このように、プロキシはセキュリティー保護されたデータベースを悪意のある攻撃から守るためのバリアとして機能します。万が一悪意のある攻撃が成功してしまった場合でも、侵入者は 1 つのトランザクションに関連する情報にしかアクセスできないように制限される可能性が高くなり、データベース全体にアクセスすることはありません。ファイアウォールの経路には Proxy Server しかアクセスできないため、承認されていないユーザーは実際のコンテンツサーバーにアクセスすることはできません。
ファイアウォールルーターを設定することによって、特定のポート上の特定のサーバー (この場合は割り当てられたポート上のプロキシ) が、ほかのコンピュータのアクセスを許可することなく、ファイアウォールを通過してアクセスできるようになります。
セキュリティー保護された逆プロキシが実行されるのは、Proxy Server とほかのマシンの間の 1 つ以上の接続で Secure Sockets Layer (SSL) プロトコルが使用され、データが暗号化されている場合です。
セキュリティー保護された逆プロキシには多くの使用法があります。
ファイアウォールの外側のプロキシサーバーからファイアウォールの内側のセキュリティー保護されたコンテンツサーバーへの接続を暗号化します。
クライアントがプロキシサーバーに安全に接続できるようにし、情報 (クレジットカード番号など) の転送のセキュリティーを保護します。
セキュリティー保護された逆プロキシを使用すると、データの暗号化に伴うオーバーヘッドによって、セキュリティー保護された各接続の速度が低下します。しかし、SSL の提供するキャッシングメカニズムによって、接続している両者は以前に更新済みのセキュリティーパラメータを再利用することができ、以降の接続のオーバーヘッドを大幅に減らすことができます。

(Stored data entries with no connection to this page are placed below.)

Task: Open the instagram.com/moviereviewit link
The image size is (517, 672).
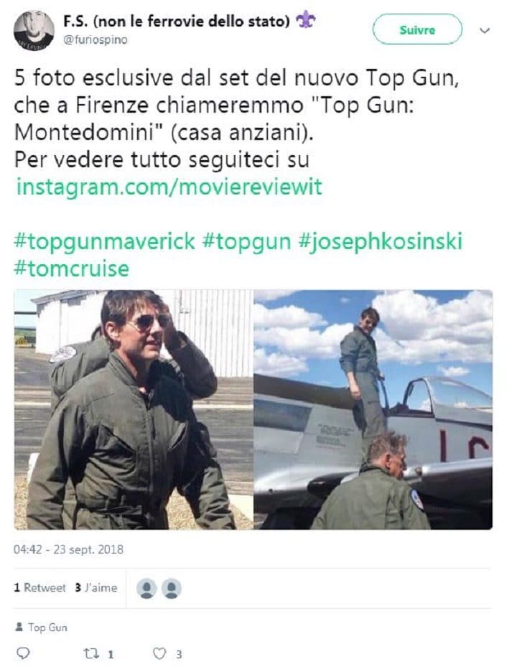Action: [x=169, y=187]
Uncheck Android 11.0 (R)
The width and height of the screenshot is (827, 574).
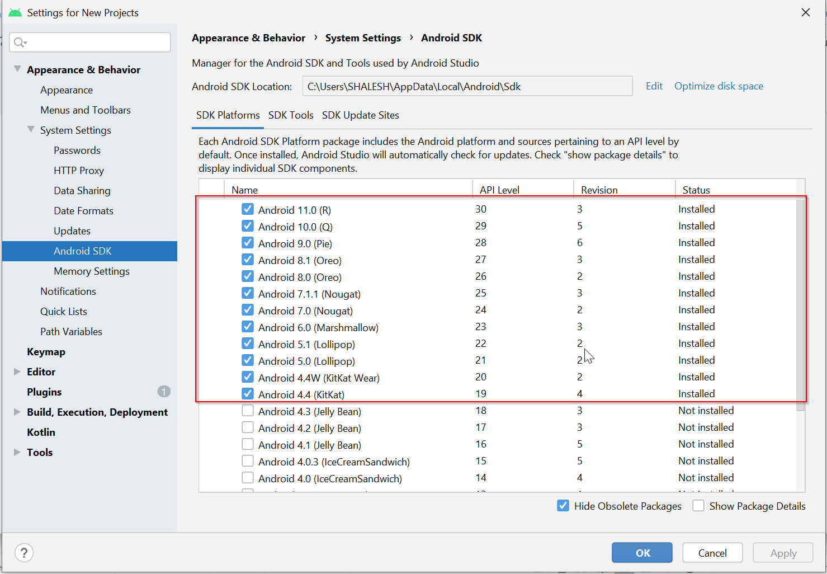coord(247,209)
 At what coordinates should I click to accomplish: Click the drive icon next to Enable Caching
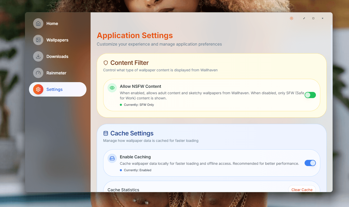pyautogui.click(x=112, y=158)
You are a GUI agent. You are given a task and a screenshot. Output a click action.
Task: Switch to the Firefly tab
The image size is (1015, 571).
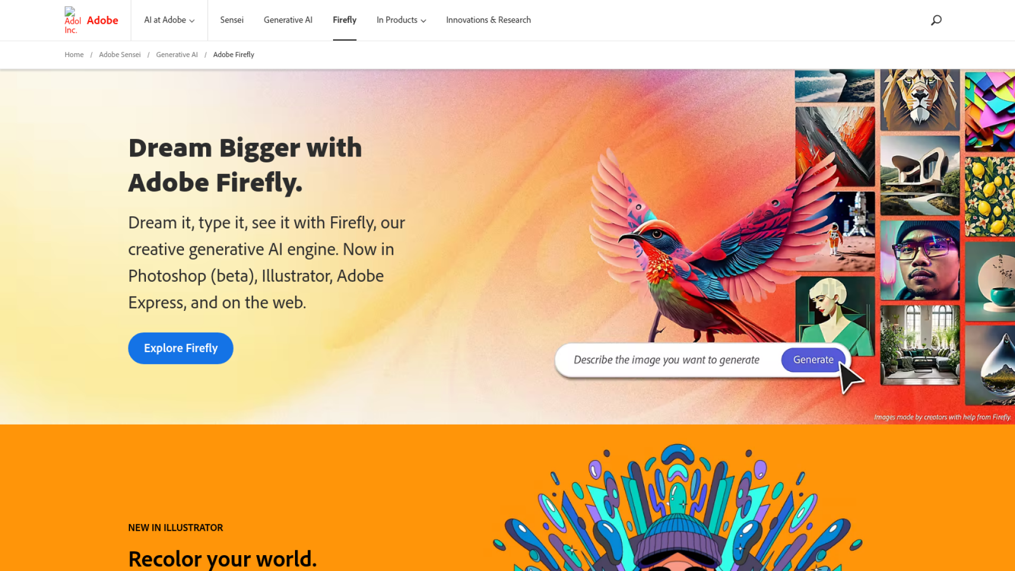pos(345,20)
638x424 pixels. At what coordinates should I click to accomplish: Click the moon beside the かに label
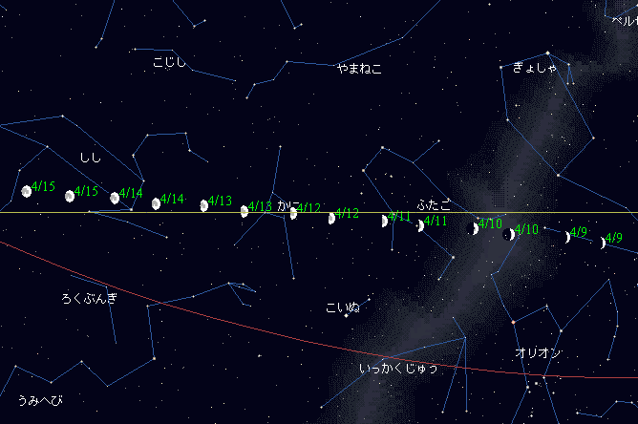[x=293, y=213]
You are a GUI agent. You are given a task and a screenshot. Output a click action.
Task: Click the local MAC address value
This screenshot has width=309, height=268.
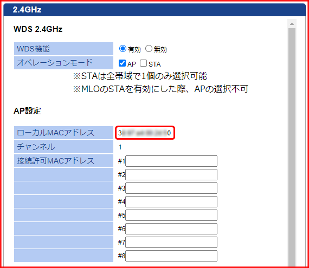[x=144, y=133]
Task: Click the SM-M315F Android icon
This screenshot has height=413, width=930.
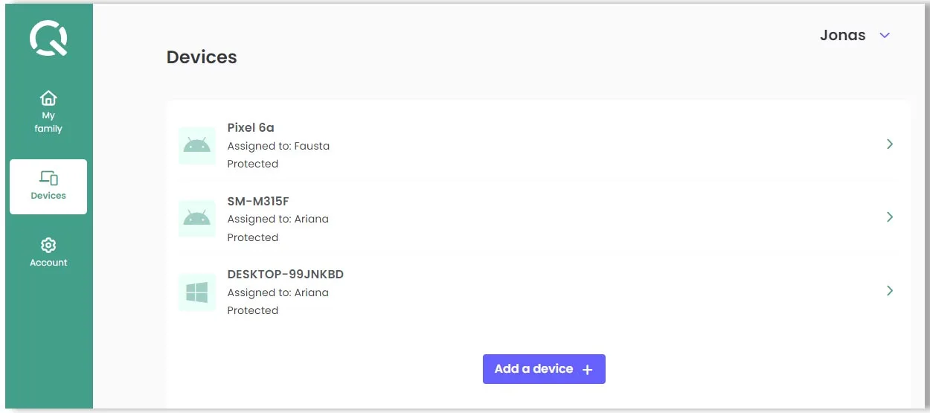Action: [x=197, y=218]
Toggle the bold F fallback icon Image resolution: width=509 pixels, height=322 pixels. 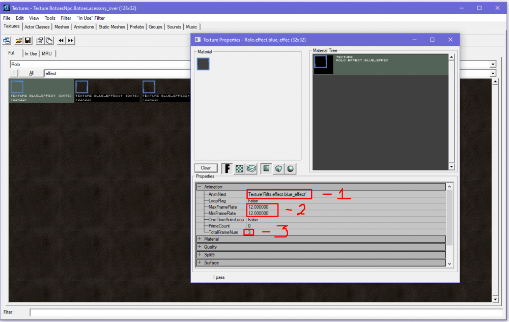point(227,168)
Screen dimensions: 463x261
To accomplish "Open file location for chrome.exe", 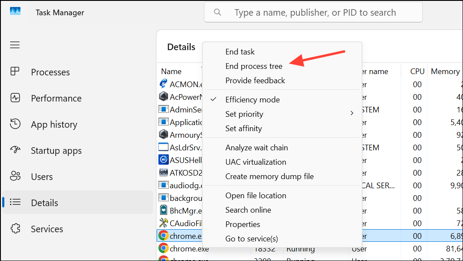I will (256, 195).
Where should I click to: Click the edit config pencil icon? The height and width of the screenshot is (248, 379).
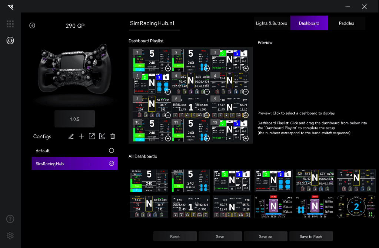71,136
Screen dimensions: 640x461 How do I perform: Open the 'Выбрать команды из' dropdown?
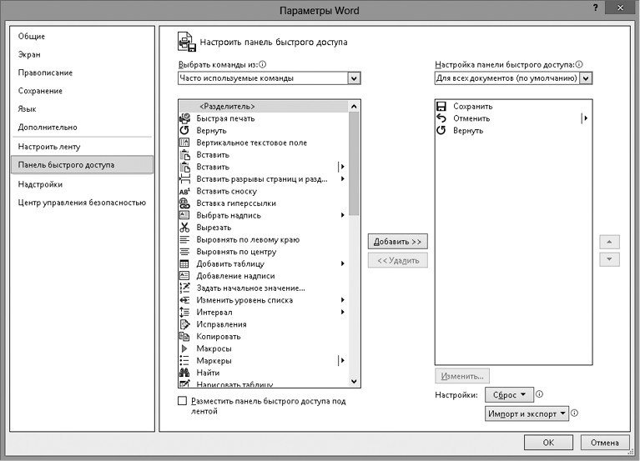pyautogui.click(x=353, y=78)
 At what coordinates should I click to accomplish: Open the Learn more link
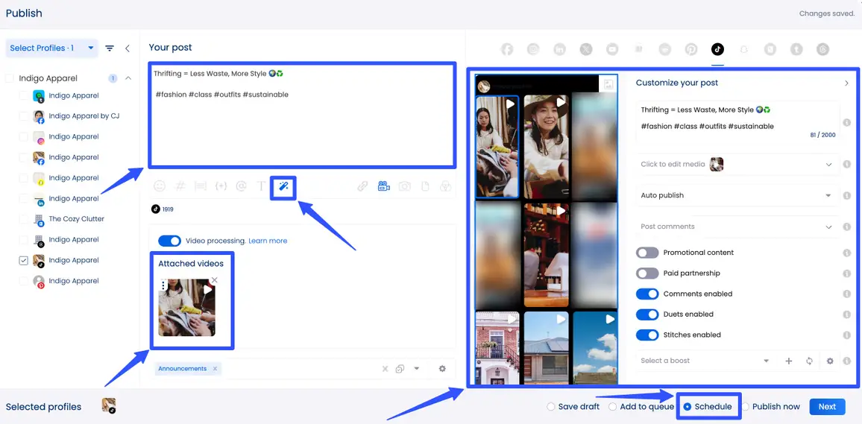(268, 241)
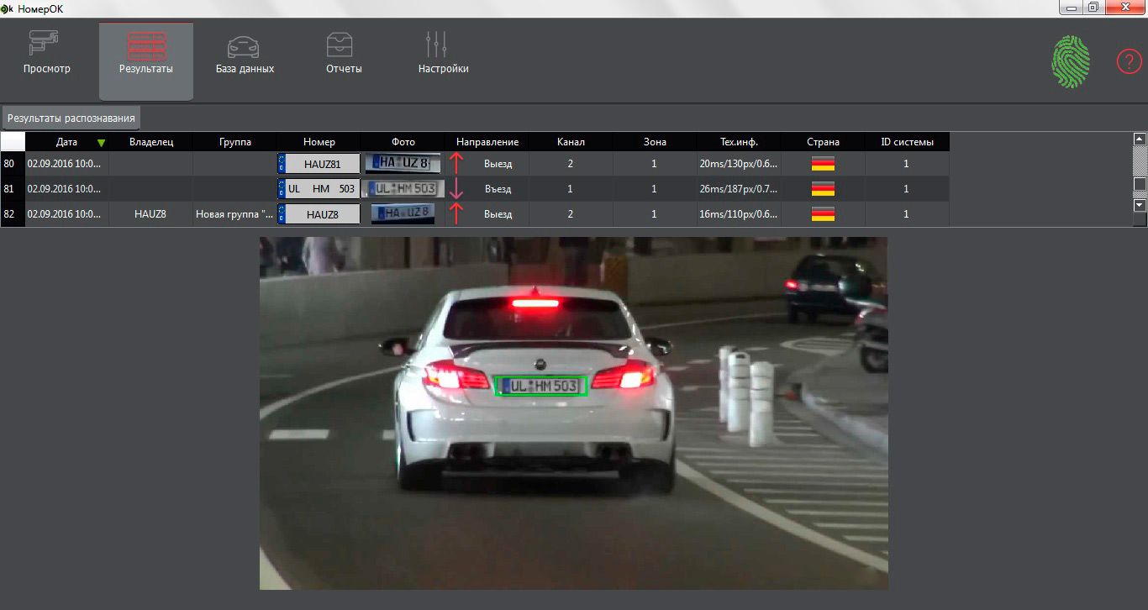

セキュリティー保護された逆プロキシは、次の 3 つの方法で設定できます。
セキュリティー保護されたクライアントからプロキシへ: このシナリオは、次の図に示すように、プロキシとコンテンツサーバー間でやりとりされる情報が、承認されていないユーザーからアクセスされる可能性がほとんど、またはまったくない場合に効果的です。
セキュリティー保護されたプロキシからコンテンツサーバーへ: このシナリオは、ファイアウォールの内側にクライアントがあり、コンテンツサーバーがファイアウォールの外側にある場合に効果的です。このシナリオでは、次の図に示すように、Proxy Server はサイト間のセキュリティー保護されたチャネルとして機能します。
セキュリティー保護されたクライアントからプロキシへ、およびセキュリティー保護されたプロキシからコンテンツサーバーへ: このシナリオは、サーバー、プロキシ、およびクライアント間でやりとりされる情報をセキュリティー保護する必要がある場合に効果的です。このシナリオでは、次の図に示すように、Proxy Server はサイト間のセキュリティー保護されたチャネルのように機能し、クライアント認証についてもセキュリティー保護します。
これらの設定の各設定方法については、「逆プロキシの設定」を参照してください。
プロキシは SSL のほかにもクライアント認証を使用することができます。このためには、プロキシに対して要求を作成するコンピュータが、識別情報を検証するための証明書または他の ID の形式を提示する必要があります。